Revenue slipped slightly to $2.33 billion from $2.34 billion last year. Revenue rose slightly in its tax services division but business services revenue — its RSM McGladrey consulting unit — fell 6 percent.

Analysts on average had forecast adjusted profit of $2.14 per share on revenue of $2.32 billion, according to data provided by FactSet.

Chief Financial Officer Jeff Brown said in an interview that the company invested a good deal of effort in improving its online products to make them more appealing to customers, and in marketing its tax preparation expertise.

Growth came in both its retail stores, which added 500,000 customers, and through its digital products, which added 800,000 customers, with online do-it-yourself preparation leaping 29 percent. That was a significant gain, because Block’s digital products lag rival Intuit Inc.’s TurboTax.

He pointed to the retail store gains as important, especially following the loss of refund-backed loans.

“We really entered the tax season disadvantaged,” he said.

Brown added that the client growth, particularly among younger customers lured by Block’s free preparation of 1040EZ forms, bodes well for the future. The company maintains that as these customers grow older and their tax returns become more complex and more expensive, they’ll stick with Block.

Reflecting the free 1040EZ promotion, Block’s average fee for returns prepared at retail stores fell more than 3 percent to $182.96 for the 2011 season, compared with $189.25 for the 2010 season.

Digital remains an area that the company has targeted for more growth.

CEO Bill Cobb, during a conference call to discuss the results, said that Block plans to fight the government’s recent move to prevent the company’s planned acquisition of privately held 2SS Holdings Inc., which makes the tax prep software TaxACT.

The Justice Department filed an antitrust lawsuit last month to block the attempted $287.5 million buyout. Government attorneys say a tie-up would leave just two companies, Block and Intuit, controlling more than 90 percent of the tax software market.

“Both H&R Block and TaxACT remained committed to the transaction,” Cobb said. “Combining H&R Block and TaxACT will do exactly what the Justice Department wants, bring competition to a digital marketplace that’s currently dominated by one player, Intuit.”

The CEO said Block and TaxACT will “vigorously pursue” litigation against the Justice Department, and is seeking a preliminary injunction hearing by the end of September.

Cobb also addressed the issue of mortgages written by Block’s shuttered subprime mortgage unit, now called Sand Canyon Corp.

Investors are concerned the company could get hit with suits demanding that it buy back many of the mortgages written before the unit was shut down in 2007, and might not have enough reserves to cover such claims. The unit saw new claims for $55 million during the fourth quarter, on par with prior quarters. Cobb said he is “confident that Sand Canyon will continue to handle all valid claims, and we believe the process will not affect H&R Block.”
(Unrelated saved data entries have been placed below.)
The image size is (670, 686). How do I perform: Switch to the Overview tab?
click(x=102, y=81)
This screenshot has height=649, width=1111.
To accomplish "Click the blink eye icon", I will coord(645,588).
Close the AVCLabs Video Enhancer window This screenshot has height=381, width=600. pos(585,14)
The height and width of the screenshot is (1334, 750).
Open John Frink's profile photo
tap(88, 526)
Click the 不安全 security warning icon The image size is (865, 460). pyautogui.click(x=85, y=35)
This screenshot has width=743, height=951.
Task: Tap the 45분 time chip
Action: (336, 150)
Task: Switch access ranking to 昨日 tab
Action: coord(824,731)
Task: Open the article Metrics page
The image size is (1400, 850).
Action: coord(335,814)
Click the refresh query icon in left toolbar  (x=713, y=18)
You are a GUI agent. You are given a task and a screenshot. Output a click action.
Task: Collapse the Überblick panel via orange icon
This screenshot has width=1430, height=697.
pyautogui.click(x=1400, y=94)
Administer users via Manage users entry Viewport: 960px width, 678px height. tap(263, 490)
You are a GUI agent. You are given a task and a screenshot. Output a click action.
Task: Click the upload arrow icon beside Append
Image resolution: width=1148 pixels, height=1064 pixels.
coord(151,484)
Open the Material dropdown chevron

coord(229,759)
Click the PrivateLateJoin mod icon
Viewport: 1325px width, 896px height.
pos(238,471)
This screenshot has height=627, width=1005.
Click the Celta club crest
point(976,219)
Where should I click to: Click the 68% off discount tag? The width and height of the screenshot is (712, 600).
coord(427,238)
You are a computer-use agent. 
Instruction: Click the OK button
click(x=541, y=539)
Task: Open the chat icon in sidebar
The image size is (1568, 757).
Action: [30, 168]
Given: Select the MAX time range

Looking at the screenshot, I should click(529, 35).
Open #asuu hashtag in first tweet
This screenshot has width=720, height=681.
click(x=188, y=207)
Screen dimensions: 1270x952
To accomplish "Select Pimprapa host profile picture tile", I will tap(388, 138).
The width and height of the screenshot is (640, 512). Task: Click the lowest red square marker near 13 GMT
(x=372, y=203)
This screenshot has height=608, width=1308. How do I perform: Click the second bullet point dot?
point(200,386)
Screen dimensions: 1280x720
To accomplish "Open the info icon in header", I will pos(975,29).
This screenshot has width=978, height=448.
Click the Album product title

For the full fiscal year, Block said net income fell 15 percent to $406.1 million or $1.31 per share, from $479.2 million, or $1.43 per share, in the prior year. Adjusted for various charges, full-year profit came to $1.52 per share.

Revenue for the year fell 3 percent to $3.77 billion, from $3.87 billion.

In aftermarket electronic trading, Block shares added 8 cents to $16.15, from their regular session close of $16.07.